In 1919 Warmington landed his first cinematic role in the silent film Wisp o' the Woods and he went on to play supporting roles, typically a detective or police officer, in some of Alfred Hitchcock’s earliest films including Sabotage, The 39 Steps, The Man Who Knew Too Much, and Murder!. In the late 1930s Warmington gained national fame for playing the title role in the BBC radio drama Inspector Hornleigh Investigates. In 1939 Warmington also acted in some of the earliest made-for-TV films. In 1934 Warmington married film and stage actress Ms. Victoria Olga Edwine Slade (b. 1891 – d. 1949)

==Warmington’s death==
S. J. Warmington was killed at the age of 56 during the Second World War when the German Luftwaffe intentionally bombed residential areas in Great Britain. On the evening of 10 May 1941 Warmington was in bed at his home, Number 39, Elvaston Place, in Kensington, London, when his neighbourhood was showered with incendiary bombs. Warmington, a volunteer Fire Guard, went out to help extinguish the resulting fires and was amongst those killed, at Number 22, when a high-explosive bomb fell. The civilian casualties from the bombing campaign lasting more than a year were high, with tens of thousands killed and injured.
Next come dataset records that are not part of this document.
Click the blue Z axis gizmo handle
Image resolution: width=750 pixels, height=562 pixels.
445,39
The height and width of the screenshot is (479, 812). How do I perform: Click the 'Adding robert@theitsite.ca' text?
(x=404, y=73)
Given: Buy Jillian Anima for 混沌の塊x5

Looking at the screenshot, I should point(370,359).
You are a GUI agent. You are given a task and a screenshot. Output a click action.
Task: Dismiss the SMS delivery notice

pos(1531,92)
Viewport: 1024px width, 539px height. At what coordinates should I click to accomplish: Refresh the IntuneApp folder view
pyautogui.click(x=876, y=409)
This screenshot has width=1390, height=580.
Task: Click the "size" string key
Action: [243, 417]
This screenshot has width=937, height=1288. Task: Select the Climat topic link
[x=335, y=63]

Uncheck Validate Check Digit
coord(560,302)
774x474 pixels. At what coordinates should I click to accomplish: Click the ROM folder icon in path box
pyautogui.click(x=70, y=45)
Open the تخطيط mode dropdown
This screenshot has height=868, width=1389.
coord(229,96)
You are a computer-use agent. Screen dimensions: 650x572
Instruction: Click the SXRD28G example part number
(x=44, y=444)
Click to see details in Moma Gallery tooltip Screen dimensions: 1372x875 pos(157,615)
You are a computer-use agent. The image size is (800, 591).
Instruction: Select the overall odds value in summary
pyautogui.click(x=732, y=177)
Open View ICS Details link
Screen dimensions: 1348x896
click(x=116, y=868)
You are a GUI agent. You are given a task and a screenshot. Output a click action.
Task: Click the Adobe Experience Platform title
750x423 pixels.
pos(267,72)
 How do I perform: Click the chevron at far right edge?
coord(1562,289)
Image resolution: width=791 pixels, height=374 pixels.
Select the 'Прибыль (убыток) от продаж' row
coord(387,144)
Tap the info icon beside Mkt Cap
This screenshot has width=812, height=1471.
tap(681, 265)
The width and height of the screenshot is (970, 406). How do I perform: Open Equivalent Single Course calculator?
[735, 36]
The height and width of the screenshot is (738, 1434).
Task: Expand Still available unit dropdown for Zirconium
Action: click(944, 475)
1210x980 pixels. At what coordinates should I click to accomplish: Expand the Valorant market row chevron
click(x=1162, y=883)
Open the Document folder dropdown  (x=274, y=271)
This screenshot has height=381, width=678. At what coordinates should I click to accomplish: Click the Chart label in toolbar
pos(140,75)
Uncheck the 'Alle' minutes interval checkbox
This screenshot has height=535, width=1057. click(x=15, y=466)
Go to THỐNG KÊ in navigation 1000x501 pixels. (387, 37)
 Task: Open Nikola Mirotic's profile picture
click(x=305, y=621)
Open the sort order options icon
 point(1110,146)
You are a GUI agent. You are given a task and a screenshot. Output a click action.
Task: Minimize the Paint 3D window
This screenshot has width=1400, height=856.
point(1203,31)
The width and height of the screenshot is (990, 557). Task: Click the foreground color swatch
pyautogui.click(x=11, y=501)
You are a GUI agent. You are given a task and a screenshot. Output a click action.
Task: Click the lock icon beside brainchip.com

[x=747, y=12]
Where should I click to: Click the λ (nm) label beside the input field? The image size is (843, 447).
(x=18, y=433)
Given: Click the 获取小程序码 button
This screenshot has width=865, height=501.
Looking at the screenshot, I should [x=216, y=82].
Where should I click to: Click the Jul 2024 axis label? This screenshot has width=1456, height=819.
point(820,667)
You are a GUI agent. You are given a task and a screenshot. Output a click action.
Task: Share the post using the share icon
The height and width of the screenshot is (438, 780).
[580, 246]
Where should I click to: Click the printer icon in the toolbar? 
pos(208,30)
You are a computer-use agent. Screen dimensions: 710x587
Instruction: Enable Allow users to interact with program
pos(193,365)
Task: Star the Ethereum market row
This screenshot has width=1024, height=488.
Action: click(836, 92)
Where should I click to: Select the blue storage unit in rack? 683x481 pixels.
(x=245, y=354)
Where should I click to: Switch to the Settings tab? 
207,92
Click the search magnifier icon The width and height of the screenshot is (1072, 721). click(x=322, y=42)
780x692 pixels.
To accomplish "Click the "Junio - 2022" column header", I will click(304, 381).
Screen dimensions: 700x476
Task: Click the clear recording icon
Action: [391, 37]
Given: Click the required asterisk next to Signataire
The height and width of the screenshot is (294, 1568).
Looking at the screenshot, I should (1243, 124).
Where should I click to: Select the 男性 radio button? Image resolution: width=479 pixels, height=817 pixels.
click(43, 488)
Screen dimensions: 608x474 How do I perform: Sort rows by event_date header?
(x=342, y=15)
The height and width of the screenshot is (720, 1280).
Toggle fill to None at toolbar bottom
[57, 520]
Warmington's death received a minor mention in The Times.

==Filmography==
- 1919: A Smart Set – Herbert Sterne
- 1919: Wisp o' the Woods – James Whitmore
- 1920: The Amateur Wife – Randolph Ferguson
- 1928: A South Sea Bubble – Frank Sullivan
- 1930: Murder! – Bennett
- 1930: Escape! – Warder
- 1931: The Calendar
- 1932: The Crooked Lady – Inspector Hilton
- 1934: The Man Who Knew Too Much – Rawlings – Gang Member (uncredited)
- 1935: The 39 Steps – Scotland Yard Man (uncredited)
- 1936: Sabotage – Hollingshead
- 1939: Bees on the Boat-Deck (TV Movie)
- 1939: The Little Father of the Wilderness (TV Movie) – Captain Chevillon (final film role)

== Stage performances ==

- March 1920 – King Richard III as Sir William Catesby at Plymouth Theatre in New York.
- February 1920 – Trimmed in Scarlet as Charles Knight at Maxine Elliott's Theatre in New York.
- October 1914 – My Lady's Dress at the Playhouse Theatre in New York.